-- Provided text --
=-=-=-=-=

Awakening Worth in Childless Women

143: The Huge Cost of Being a "Good Girl" as a Childless Woman

What if I told you that being being a people pleaser might be the very thing holding you back from feeling free, worthy, and at peace in your own life?

This episode is for the high-achieving, childless woman who is tired of over-functioning, over-giving, and still never feeling like enough. If you find yourself wondering…

  • “Am I being selfish?”
  • “Do people think I have it too easy?”
  • “Should I be doing more?”

…then you are going to resonate with this conversation.

Here's a big truth we unpack: People-pleasing isn’t kindness—it’s self-abandonment dressed up in likability.

In this potent and soul-shifting episode, you’ll uncover:

✅ The 7 sneaky signs you’re still trying to prove you’re “a good woman” (even without kids)
✅ Why you overcompensate to be seen as worthy
✅ How internalized patriarchy and pronatalism quietly shape your people-pleasing
✅ The real cost of performing instead of being
✅ Small but powerful steps to reclaim your time, your truth, and your peace

This is your permission slip to stop performing and start living.

If you’re often called “so nice,” but secretly feel invisible or exhausted—this one’s for you.

👉 Plus: We’re opening the FINAL round of Women of Worth™, the deep transformation experience for childless women ready to stop people-pleasing and start living for themselves. Only 10 spots. Once it’s full, it’s gone.

📩 Ready to apply? Email sheri@sherijohnson.ca with the subject line: “I’m ready for more.”



Where to find Sheri:
Instagram: @sherijohnsoncoaching
Website: sherijohnson.ca

“What if I told you that being a ‘good girl’, being nice, being the people pleaser might be the very thing holding you back from feeling free, worthy, and at peace in your own life?”

=-=-=-=-=

-- Data segment --

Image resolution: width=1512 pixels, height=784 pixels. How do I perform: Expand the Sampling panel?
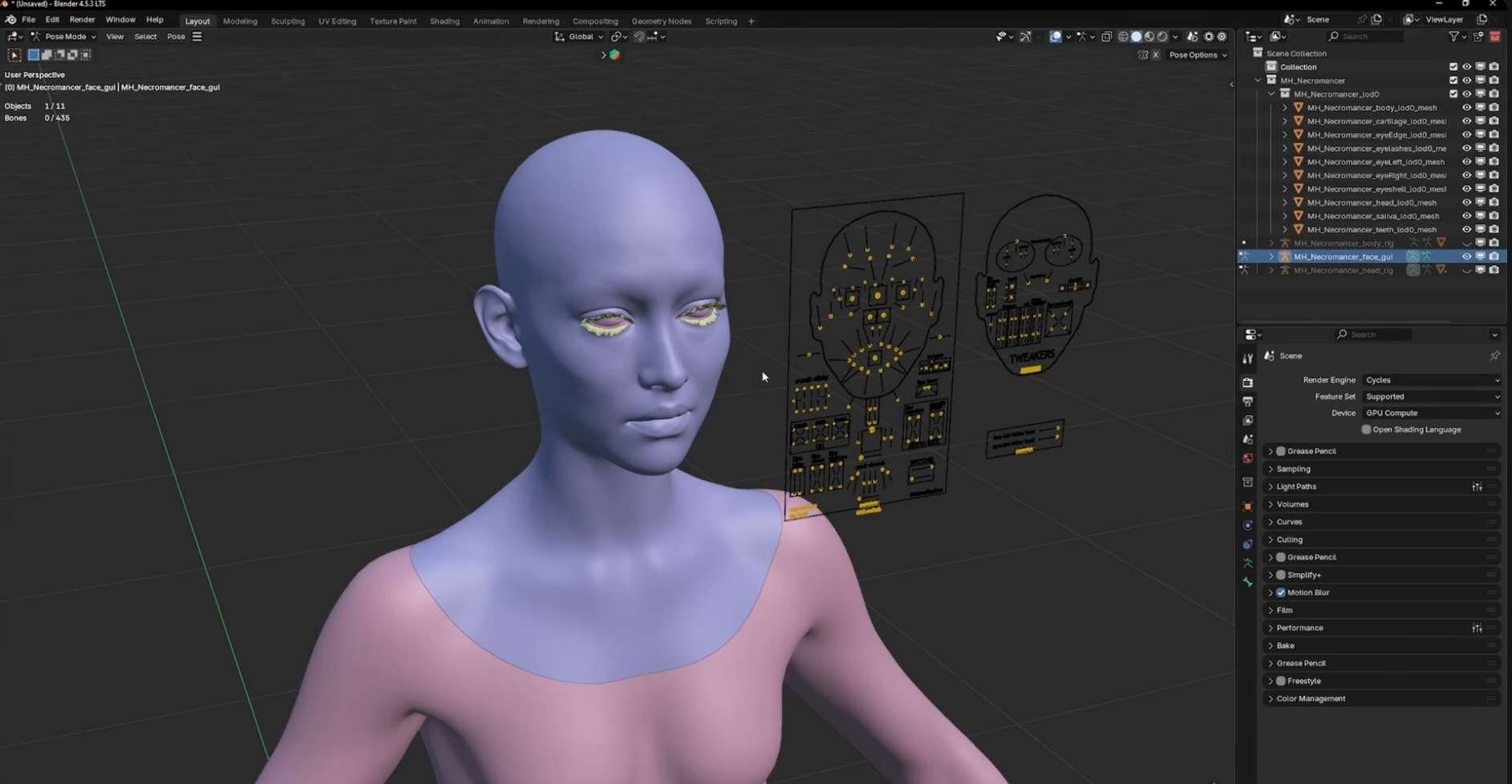point(1293,469)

=-=-=-=-=

-- Brief A --
Reproduce the portion of the episode description between "In this potent" and "and start living.", inclusive, without any changes.
-- Brief B --
Write the next part of the podcast episode description, picking up after its final line.

-- Written answer A --
In this potent and soul-shifting episode, you’ll uncover:

✅ The 7 sneaky signs you’re still trying to prove you’re “a good woman” (even without kids)
✅ Why you overcompensate to be seen as worthy
✅ How internalized patriarchy and pronatalism quietly shape your people-pleasing
✅ The real cost of performing instead of being
✅ Small but powerful steps to reclaim your time, your truth, and your peace

This is your permission slip to stop performing and start living.

-- Written answer B --
  • This episode is for the woman who feels like she’s constantly over-functioning—but still doesn’t feel like she’s enough.  80% of my clients complain of being too busy and 10 years ago, I did too – mostly at work.  So many of them say, “as soon as I get through this busy phase at work”  and the busy phase never ends. 
  • This episode is also for you if you find yourelf wondering: “Am I doing enough? Am I valuable enough? Do people think I’m selfish?”
  • Let’s talk about the hidden rules you may be living by—and how to finally break them.

 Signs You Might Be Caught in the Good Girl Trap:

  •   You say yes when you’re exhausted or resentful… because you don’t want to disappoint anyone. I used to do this at work all the time.  My boss or one of my clients would ask me to do something and even though my plate was full, I’d always say yes and then resent all the extra hours I was working 
  • You fear being judged as difficult, demanding, or selfish—especially as a woman without kids.  When it came to family get togethers or with my friends – I would always be the one to accommodate when and where they wanted to gather.  I was too afraid to say what I wanted or needed.
  • You over-apologize, over-explain, or over-function in relationships and at work.
  • You feel more comfortable being helpful than being seen.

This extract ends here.